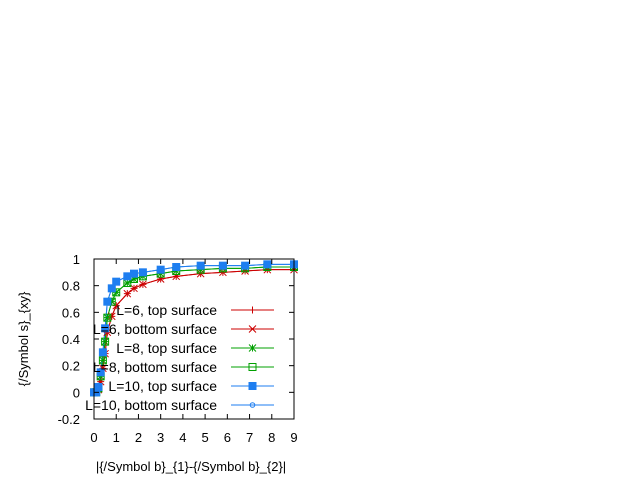  Describe the element at coordinates (166, 348) in the screenshot. I see `legend-label: L=8, top surface` at that location.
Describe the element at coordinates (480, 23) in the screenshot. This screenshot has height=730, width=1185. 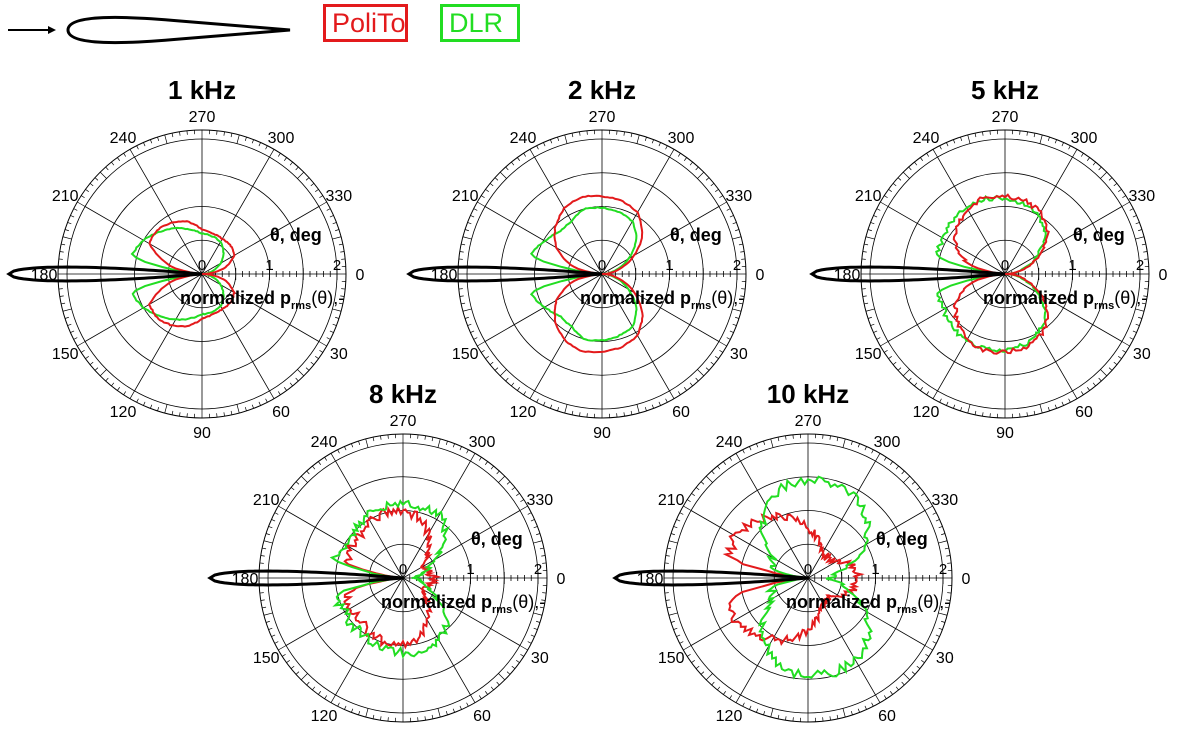
I see `legend-dlr: DLR` at that location.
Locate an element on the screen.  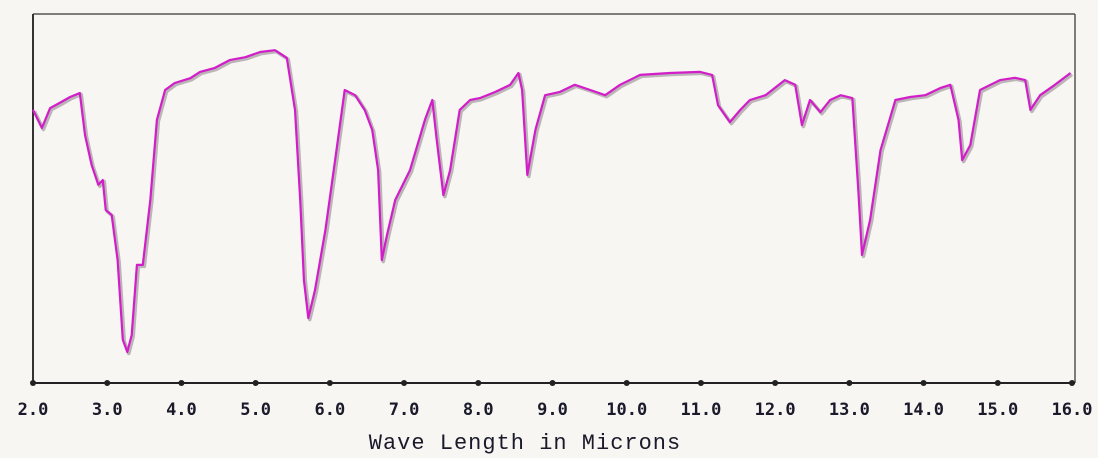
x-tick-label: 12.0 is located at coordinates (776, 410).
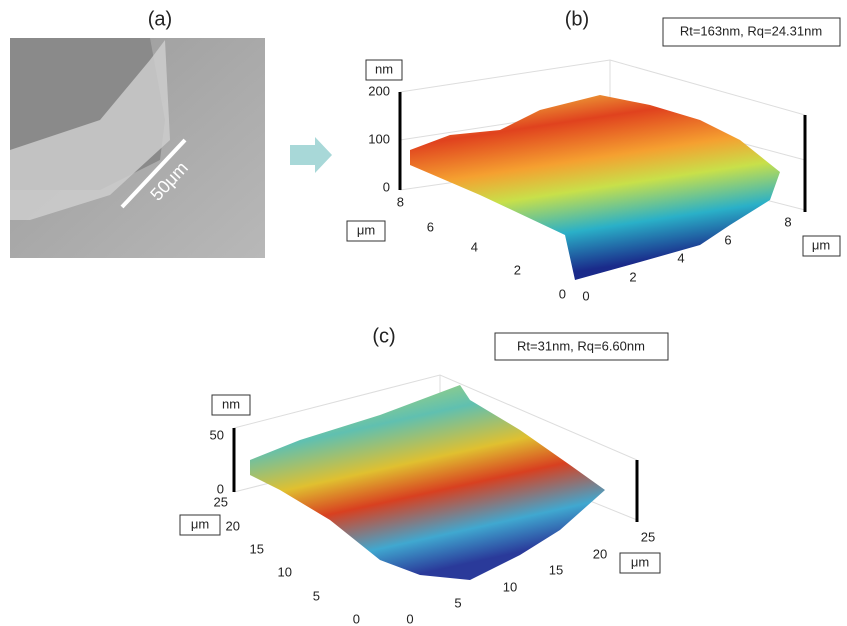 This screenshot has height=626, width=847. What do you see at coordinates (577, 19) in the screenshot?
I see `panel-label: (b)` at bounding box center [577, 19].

_Exercise requirements:_
Copy every one of the rows above word for word, but omit the pictures.

_Exercise response:_
  Describe the element at coordinates (166, 348) in the screenshot. I see `legend-label: L=8, top surface` at that location.
Describe the element at coordinates (480, 23) in the screenshot. This screenshot has height=730, width=1185. 
I see `legend-dlr: DLR` at that location.
Locate an element on the screen.  
x-tick-label: 12.0 is located at coordinates (776, 410).
 This screenshot has height=626, width=847. What do you see at coordinates (577, 19) in the screenshot?
I see `panel-label: (b)` at bounding box center [577, 19].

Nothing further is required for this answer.